Data =
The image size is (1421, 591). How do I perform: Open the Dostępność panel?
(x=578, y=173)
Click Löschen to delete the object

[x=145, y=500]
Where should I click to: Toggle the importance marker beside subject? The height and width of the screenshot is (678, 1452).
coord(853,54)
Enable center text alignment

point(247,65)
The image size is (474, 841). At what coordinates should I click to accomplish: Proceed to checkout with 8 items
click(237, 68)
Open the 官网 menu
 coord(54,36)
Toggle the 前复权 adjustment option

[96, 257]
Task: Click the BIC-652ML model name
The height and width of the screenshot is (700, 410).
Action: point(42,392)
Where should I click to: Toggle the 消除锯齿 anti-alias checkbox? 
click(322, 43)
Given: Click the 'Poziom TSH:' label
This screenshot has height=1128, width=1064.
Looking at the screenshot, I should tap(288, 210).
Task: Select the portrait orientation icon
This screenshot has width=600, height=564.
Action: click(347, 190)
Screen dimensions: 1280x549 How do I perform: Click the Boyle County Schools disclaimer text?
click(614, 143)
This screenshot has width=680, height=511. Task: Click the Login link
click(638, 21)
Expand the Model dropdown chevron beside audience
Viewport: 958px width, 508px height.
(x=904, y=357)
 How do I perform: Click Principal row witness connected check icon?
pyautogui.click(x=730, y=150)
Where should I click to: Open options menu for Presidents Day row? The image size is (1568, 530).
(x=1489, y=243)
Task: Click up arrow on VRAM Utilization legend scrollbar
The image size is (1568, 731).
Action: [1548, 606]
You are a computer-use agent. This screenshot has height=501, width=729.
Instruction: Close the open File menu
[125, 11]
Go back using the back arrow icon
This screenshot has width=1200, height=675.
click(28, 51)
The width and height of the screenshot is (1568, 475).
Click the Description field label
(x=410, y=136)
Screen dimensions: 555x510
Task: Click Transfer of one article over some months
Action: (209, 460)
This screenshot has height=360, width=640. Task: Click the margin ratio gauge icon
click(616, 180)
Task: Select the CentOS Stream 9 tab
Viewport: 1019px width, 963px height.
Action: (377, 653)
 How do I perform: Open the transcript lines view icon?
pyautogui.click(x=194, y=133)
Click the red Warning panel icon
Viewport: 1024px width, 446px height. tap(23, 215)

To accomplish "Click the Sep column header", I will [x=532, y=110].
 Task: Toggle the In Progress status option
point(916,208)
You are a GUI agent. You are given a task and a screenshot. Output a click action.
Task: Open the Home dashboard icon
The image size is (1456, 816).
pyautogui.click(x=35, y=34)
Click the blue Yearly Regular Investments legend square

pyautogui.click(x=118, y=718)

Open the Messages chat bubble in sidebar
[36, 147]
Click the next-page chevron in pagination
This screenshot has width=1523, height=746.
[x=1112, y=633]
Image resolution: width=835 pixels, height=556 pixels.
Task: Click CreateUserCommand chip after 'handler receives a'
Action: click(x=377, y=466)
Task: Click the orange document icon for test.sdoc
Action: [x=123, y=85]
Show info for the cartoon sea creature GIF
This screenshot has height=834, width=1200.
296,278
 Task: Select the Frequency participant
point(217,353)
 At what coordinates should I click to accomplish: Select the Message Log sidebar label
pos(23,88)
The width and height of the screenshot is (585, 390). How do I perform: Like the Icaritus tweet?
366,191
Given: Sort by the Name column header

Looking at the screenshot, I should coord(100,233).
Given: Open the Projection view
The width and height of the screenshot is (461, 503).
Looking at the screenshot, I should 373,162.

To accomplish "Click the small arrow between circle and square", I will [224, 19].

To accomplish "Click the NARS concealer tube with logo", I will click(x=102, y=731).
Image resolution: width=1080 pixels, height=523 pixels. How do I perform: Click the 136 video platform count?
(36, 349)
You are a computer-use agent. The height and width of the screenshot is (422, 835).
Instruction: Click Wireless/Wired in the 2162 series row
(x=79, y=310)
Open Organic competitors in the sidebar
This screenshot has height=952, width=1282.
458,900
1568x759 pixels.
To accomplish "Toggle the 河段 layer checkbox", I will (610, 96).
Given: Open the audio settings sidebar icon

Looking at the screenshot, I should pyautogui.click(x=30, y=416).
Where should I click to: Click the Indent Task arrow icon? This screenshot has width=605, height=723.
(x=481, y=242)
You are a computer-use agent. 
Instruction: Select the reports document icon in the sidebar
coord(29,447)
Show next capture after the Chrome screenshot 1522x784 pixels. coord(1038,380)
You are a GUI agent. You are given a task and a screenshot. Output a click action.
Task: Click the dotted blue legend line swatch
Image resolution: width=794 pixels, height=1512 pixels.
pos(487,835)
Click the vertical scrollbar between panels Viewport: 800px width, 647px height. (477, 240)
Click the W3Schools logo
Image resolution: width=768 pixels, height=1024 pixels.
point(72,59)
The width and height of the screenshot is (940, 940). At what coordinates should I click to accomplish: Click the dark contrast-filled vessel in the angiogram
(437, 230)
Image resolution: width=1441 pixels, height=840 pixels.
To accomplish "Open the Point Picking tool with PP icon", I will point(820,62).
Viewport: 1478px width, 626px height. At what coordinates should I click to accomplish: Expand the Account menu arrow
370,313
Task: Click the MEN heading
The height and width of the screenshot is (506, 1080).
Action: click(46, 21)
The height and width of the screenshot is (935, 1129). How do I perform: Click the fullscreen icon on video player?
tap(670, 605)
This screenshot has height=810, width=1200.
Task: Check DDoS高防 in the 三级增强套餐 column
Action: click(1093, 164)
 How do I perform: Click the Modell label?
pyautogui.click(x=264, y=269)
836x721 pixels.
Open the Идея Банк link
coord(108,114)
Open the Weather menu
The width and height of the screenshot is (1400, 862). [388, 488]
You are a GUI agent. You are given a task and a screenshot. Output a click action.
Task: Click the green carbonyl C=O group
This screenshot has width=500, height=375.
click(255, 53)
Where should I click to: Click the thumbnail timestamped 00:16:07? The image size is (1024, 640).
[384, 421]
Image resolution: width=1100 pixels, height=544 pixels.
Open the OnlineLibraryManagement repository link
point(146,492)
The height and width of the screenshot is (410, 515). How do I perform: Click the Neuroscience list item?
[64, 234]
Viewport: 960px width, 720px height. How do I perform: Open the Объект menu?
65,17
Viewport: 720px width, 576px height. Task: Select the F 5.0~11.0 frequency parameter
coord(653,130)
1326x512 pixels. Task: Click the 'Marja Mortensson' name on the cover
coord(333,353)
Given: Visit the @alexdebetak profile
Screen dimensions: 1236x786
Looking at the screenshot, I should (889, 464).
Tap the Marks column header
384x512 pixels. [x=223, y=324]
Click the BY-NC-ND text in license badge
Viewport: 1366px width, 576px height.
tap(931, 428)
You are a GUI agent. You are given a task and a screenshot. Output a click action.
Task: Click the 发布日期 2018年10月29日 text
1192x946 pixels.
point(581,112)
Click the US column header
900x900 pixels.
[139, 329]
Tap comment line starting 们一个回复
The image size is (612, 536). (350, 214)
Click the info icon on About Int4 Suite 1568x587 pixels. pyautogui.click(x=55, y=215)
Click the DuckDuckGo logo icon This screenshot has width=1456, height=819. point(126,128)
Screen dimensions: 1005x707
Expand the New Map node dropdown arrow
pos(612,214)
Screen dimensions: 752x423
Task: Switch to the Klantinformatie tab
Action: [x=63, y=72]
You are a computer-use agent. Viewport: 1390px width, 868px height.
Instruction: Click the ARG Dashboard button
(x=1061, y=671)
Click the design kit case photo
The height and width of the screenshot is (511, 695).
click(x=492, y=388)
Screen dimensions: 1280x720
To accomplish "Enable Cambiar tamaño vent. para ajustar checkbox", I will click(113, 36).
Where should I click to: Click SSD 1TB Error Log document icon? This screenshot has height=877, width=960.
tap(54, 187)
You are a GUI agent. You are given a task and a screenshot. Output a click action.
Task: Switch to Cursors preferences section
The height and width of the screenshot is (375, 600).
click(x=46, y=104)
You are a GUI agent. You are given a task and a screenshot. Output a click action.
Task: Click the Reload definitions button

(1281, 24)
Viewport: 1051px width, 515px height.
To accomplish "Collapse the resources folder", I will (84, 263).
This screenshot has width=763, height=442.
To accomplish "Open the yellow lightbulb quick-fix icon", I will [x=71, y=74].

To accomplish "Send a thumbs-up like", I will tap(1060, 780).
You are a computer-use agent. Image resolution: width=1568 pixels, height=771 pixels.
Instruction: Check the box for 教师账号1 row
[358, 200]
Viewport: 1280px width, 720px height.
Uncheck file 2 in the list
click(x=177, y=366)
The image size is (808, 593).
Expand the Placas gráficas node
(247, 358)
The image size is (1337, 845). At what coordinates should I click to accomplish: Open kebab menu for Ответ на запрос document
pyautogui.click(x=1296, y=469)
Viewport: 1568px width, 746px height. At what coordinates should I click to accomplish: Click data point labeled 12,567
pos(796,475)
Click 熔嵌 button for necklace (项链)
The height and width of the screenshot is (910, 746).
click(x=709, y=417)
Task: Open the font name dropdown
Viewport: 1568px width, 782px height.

To do =
Could you set down, word for word, only the lines above from the line with "Show next capture" to the line with "Click the W3Schools logo", including both?

Solved exercise =
Show next capture after the Chrome screenshot 1522x784 pixels. coord(1038,380)
You are a GUI agent. You are given a task and a screenshot. Output a click action.
Task: Click the dotted blue legend line swatch
Image resolution: width=794 pixels, height=1512 pixels.
pos(487,835)
Click the vertical scrollbar between panels Viewport: 800px width, 647px height. (477, 240)
Click the W3Schools logo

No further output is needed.